** START DATASET RECORDS **
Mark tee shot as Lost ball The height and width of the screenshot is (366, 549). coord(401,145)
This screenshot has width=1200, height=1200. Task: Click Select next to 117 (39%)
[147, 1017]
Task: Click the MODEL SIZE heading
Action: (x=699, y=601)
** END DATASET RECORDS **
● SET TASK:
Please arrange all the records above as a numbered list, leaving out any blank lines.

● SOLUTION BELOW:
1. Mark tee shot as Lost ball The height and width of the screenshot is (366, 549). coord(401,145)
2. This screenshot has width=1200, height=1200. Task: Click Select next to 117 (39%)
3. [147, 1017]
4. Task: Click the MODEL SIZE heading
5. Action: (x=699, y=601)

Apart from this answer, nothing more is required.